— Les chercheurs ont mis à profit les résultats d'études récentes en neurolinguistique pour élaborer neuf tâches mettant en relief les déficits langagiers qui se manifestent très tôt chez les personnes atteintes de maladies neurodégénératives.
En raison du vieillissement de la population, ce test pourrait être d'un précieux secours pour les cliniciens de première ligne. En effet, le nombre de personnes souffrant de maladies neurodégénératives est en hausse et il pourrait atteindre 66 millions en 2030 et 115 millions en 2050. «Une partie de ces personnes se présenteront chez leur médecin en disant qu'elles éprouvent des difficultés à trouver leurs mots ou à les écrire correctement. Comme il n'existait pas d'outils pour aider les cliniciens à distinguer ce qui constitue une diminution normale des capacités langagières associée au vieillissement et une diminution pathologique de ces capacités, nous avons entrepris de développer un test simple et rapide pouvant être utilisé en pareilles situations», explique Joël Macoir.

(Données enregistrées)
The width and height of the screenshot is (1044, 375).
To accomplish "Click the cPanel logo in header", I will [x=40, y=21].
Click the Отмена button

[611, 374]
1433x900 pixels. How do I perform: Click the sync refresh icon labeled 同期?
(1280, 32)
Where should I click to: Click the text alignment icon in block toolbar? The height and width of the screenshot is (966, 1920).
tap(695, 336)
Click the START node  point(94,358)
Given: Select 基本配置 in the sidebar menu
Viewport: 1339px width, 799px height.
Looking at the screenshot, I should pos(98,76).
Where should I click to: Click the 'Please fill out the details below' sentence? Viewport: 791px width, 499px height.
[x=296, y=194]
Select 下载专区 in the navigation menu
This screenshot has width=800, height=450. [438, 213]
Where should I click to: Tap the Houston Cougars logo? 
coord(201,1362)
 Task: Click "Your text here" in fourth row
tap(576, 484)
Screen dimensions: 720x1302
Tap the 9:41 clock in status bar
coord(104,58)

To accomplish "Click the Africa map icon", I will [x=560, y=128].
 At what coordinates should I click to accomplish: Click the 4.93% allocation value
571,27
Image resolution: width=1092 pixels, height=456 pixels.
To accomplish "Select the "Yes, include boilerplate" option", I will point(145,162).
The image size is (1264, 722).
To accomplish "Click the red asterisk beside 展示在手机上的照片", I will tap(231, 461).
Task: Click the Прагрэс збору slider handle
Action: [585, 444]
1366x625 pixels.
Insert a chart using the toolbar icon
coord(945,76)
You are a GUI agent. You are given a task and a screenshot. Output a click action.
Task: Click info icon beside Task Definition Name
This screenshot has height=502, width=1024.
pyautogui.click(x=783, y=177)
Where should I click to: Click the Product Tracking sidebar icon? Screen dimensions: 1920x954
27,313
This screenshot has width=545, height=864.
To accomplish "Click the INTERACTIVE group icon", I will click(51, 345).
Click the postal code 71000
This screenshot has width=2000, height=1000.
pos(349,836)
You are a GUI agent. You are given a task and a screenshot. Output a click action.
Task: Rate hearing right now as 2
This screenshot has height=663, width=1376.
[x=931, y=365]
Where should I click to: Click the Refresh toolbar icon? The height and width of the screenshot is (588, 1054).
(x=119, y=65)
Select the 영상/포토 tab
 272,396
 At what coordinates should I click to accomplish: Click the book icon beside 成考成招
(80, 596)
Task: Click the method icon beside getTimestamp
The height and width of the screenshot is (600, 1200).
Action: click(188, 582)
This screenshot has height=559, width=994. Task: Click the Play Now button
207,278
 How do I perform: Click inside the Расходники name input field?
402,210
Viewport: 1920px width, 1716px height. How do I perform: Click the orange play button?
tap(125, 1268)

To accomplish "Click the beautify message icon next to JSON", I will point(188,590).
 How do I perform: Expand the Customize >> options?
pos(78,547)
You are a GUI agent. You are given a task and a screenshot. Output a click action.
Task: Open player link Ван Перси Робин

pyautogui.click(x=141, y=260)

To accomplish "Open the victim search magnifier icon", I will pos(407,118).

- [Consigne]:
Recopiez mot pour mot l'intégralité du texte sur le test de dépistage des déficits langagiers. Ces données n'ont aucun lien avec le texte.

- [Corrigé]:
— Les chercheurs ont mis à profit les résultats d'études récentes en neurolinguistique pour élaborer neuf tâches mettant en relief les déficits langagiers qui se manifestent très tôt chez les personnes atteintes de maladies neurodégénératives.
En raison du vieillissement de la population, ce test pourrait être d'un précieux secours pour les cliniciens de première ligne. En effet, le nombre de personnes souffrant de maladies neurodégénératives est en hausse et il pourrait atteindre 66 millions en 2030 et 115 millions en 2050. «Une partie de ces personnes se présenteront chez leur médecin en disant qu'elles éprouvent des difficultés à trouver leurs mots ou à les écrire correctement. Comme il n'existait pas d'outils pour aider les cliniciens à distinguer ce qui constitue une diminution normale des capacités langagières associée au vieillissement et une diminution pathologique de ces capacités, nous avons entrepris de développer un test simple et rapide pouvant être utilisé en pareilles situations», explique Joël Macoir.